**Exercise goal**
Your answer is the lines below, exactly, from the one that contains "Comité de garantías" through the one that contains "Red de Laboratorios Ciudadanos (602, 2291)", both included.

**Excerpted records**
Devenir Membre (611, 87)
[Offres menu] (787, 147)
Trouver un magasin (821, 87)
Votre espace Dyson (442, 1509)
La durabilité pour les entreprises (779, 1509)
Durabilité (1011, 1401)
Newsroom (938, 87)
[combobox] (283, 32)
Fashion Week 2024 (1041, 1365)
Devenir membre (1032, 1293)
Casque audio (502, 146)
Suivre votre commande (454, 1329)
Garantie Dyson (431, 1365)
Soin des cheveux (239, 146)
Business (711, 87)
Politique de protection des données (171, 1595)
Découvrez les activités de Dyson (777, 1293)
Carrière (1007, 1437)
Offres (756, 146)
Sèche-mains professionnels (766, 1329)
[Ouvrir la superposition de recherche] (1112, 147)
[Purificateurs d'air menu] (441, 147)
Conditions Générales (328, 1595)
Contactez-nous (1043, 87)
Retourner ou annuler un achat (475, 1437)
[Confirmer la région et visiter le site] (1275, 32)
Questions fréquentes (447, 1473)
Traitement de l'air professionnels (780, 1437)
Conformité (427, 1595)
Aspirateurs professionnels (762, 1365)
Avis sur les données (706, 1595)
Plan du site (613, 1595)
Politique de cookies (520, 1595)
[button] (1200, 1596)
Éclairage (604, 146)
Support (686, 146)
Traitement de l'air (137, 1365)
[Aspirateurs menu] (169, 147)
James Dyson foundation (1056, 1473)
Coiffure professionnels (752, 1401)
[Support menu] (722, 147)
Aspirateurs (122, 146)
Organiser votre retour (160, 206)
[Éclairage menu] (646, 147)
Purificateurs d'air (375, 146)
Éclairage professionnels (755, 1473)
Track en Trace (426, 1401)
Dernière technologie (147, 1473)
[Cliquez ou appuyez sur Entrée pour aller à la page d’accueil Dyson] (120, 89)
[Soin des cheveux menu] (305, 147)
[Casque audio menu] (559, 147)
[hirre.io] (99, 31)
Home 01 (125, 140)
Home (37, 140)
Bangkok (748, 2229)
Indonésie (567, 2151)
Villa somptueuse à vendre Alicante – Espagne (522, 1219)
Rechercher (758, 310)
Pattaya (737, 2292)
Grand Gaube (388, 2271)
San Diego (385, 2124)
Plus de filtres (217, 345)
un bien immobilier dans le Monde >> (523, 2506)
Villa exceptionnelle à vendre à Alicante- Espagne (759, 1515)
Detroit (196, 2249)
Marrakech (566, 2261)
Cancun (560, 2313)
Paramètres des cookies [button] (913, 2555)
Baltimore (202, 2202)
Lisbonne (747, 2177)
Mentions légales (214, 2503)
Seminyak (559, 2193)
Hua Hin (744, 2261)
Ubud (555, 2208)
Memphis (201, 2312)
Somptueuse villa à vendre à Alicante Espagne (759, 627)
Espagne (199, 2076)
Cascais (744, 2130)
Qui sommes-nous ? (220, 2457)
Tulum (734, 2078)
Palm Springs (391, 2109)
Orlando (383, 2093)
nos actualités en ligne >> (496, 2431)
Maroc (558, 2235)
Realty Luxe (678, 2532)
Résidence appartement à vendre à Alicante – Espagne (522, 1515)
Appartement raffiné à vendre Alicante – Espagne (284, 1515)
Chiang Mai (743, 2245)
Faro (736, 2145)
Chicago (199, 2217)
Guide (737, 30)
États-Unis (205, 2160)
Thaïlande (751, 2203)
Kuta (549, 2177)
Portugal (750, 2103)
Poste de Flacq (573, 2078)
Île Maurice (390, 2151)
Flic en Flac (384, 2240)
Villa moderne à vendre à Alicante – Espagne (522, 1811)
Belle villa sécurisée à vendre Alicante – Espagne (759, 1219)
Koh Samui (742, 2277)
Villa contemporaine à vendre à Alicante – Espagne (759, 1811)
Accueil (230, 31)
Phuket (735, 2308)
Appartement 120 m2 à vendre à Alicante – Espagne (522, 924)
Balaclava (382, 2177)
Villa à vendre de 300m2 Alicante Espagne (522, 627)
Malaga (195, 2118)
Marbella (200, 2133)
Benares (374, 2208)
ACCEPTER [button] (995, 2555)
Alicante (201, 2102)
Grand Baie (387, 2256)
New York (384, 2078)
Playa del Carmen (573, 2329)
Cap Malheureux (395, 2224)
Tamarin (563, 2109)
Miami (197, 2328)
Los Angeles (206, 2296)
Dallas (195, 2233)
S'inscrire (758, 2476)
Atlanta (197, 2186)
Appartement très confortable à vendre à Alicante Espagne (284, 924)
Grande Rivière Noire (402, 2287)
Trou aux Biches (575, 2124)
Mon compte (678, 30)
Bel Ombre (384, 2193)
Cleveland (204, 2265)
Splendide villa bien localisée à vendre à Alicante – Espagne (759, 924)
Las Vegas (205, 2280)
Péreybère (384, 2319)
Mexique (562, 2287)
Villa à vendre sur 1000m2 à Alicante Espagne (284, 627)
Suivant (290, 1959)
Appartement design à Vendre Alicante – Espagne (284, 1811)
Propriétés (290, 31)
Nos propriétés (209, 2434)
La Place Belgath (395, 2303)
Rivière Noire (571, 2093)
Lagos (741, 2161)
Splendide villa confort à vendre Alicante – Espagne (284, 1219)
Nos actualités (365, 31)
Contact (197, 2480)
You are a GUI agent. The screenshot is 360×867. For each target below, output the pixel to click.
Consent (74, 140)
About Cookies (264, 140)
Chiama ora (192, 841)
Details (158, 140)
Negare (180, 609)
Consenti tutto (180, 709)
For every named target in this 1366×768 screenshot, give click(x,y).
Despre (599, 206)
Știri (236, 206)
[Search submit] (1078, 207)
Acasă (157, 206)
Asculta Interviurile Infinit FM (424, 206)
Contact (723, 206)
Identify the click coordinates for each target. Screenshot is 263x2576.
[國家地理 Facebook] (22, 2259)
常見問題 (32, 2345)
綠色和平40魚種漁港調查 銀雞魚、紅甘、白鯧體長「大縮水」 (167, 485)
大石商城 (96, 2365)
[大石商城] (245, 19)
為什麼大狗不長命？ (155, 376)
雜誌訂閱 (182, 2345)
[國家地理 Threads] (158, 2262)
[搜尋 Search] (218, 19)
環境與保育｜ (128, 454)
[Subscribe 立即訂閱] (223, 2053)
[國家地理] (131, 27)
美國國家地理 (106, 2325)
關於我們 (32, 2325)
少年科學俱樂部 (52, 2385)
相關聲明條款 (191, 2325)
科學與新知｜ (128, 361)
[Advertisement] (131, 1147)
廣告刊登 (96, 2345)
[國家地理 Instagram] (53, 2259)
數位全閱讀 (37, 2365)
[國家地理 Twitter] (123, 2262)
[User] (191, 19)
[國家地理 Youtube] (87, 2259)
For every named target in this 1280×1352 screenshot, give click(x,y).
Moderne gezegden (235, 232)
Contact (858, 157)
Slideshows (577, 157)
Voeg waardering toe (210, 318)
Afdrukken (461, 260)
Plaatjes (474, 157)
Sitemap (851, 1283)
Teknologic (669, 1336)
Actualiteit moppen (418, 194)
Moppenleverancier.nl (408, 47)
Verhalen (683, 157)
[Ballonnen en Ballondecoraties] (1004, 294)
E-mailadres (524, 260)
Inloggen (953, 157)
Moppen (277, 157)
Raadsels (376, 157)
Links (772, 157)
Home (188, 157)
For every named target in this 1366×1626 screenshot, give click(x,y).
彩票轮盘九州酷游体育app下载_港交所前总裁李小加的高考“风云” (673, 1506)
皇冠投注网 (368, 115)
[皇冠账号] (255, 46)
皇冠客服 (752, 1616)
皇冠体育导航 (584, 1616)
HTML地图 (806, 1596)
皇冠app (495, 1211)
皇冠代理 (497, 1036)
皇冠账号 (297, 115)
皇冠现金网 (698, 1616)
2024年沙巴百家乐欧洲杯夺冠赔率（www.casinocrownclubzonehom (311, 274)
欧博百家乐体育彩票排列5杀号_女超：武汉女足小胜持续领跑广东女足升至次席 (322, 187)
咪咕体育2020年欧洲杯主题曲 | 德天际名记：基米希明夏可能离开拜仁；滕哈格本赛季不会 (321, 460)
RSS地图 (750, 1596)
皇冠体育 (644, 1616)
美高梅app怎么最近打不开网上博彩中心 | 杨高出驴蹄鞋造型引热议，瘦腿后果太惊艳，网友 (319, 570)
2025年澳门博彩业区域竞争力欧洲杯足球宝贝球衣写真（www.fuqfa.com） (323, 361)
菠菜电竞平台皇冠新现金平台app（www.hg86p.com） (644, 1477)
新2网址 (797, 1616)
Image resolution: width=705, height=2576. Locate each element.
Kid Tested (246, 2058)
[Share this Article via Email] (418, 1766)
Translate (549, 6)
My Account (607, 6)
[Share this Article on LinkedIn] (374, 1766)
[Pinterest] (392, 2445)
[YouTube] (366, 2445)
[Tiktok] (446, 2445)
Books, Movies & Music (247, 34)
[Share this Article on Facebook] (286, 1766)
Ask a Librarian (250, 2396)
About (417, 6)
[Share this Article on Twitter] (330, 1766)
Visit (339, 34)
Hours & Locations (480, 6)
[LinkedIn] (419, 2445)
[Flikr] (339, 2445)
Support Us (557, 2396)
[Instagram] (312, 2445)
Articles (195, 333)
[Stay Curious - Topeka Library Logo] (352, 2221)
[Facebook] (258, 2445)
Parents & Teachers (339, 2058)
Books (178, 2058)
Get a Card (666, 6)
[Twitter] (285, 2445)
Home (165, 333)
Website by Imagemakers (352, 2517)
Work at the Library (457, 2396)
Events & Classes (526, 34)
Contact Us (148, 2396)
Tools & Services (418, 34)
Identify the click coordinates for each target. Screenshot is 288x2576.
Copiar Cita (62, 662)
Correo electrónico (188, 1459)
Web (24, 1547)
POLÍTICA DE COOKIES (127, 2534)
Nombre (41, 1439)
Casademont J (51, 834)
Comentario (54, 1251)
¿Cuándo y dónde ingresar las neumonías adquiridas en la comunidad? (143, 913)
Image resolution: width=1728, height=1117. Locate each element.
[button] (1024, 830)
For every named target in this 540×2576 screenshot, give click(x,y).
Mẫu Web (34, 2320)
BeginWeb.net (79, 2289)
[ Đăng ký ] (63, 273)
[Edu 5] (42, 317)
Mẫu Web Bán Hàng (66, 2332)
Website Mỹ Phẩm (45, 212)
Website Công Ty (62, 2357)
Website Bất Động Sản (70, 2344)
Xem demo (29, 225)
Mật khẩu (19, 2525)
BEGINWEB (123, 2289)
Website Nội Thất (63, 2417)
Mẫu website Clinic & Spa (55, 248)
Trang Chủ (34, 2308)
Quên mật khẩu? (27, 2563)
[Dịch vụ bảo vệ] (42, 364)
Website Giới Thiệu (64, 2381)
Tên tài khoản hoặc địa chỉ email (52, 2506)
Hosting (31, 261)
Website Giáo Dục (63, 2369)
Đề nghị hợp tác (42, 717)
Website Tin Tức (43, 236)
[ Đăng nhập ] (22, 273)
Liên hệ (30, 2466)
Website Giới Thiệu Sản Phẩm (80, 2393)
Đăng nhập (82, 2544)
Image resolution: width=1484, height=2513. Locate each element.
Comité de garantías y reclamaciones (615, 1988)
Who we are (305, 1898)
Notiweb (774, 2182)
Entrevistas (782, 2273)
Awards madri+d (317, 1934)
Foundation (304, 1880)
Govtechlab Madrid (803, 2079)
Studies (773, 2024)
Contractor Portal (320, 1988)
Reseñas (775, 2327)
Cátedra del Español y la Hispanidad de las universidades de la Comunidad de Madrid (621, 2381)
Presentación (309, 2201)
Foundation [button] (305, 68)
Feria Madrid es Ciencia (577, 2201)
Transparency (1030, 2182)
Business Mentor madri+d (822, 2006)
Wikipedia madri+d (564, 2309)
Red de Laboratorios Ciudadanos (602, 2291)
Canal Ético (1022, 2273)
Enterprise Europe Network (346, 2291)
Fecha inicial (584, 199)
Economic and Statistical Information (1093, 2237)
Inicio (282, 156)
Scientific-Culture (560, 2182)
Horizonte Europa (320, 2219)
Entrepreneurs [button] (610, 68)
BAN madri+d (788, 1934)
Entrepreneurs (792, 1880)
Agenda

**Response for this exercise**
Comité de garantías y reclamaciones (615, 1988)
Who we are (305, 1898)
Notiweb (774, 2182)
Entrevistas (782, 2273)
Awards madri+d (317, 1934)
Foundation (304, 1880)
Govtechlab Madrid (803, 2079)
Studies (773, 2024)
Contractor Portal (320, 1988)
Reseñas (775, 2327)
Cátedra del Español y la Hispanidad de las universidades de la Comunidad de Madrid (621, 2381)
Presentación (309, 2201)
Foundation [button] (305, 68)
Feria Madrid es Ciencia (577, 2201)
Transparency (1030, 2182)
Business Mentor madri+d (822, 2006)
Wikipedia madri+d (564, 2309)
Red de Laboratorios Ciudadanos (602, 2291)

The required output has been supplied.